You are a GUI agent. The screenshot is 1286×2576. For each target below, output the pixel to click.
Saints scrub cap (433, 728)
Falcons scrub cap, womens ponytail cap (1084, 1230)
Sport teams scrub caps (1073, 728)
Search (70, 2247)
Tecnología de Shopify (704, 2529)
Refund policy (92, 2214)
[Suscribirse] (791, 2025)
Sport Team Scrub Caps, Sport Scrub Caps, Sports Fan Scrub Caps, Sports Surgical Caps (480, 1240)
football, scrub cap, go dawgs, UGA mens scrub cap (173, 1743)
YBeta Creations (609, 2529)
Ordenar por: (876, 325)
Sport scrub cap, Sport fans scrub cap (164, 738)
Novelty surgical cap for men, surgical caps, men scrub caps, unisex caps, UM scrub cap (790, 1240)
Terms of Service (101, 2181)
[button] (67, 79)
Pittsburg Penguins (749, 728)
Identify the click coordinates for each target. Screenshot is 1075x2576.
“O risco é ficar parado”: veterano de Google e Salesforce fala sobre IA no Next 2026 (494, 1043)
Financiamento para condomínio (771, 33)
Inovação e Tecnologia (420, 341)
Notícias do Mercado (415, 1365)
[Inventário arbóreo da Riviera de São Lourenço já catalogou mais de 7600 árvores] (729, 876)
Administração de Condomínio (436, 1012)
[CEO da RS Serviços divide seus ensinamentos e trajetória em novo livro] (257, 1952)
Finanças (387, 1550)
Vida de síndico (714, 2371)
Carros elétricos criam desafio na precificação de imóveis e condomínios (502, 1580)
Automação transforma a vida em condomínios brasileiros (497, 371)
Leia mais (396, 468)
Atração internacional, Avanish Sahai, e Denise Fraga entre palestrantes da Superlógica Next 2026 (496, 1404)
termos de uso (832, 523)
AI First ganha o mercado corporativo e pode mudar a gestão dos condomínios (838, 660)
══════════════════════════════
DIRECTIONS FOR THIS TASK: Return, exactly, the lines from the first line of the records above to the line containing "Sport Team Scrub", both included.

ANSWER TO THE EXERCISE:
You are a GUI agent. The screenshot is 1286×2576. For each target below, output the pixel to click.
Saints scrub cap (433, 728)
Falcons scrub cap, womens ponytail cap (1084, 1230)
Sport teams scrub caps (1073, 728)
Search (70, 2247)
Tecnología de Shopify (704, 2529)
Refund policy (92, 2214)
[Suscribirse] (791, 2025)
Sport Team Scrub Caps, Sport Scrub Caps, Sports Fan Scrub Caps, Sports Surgical Caps (480, 1240)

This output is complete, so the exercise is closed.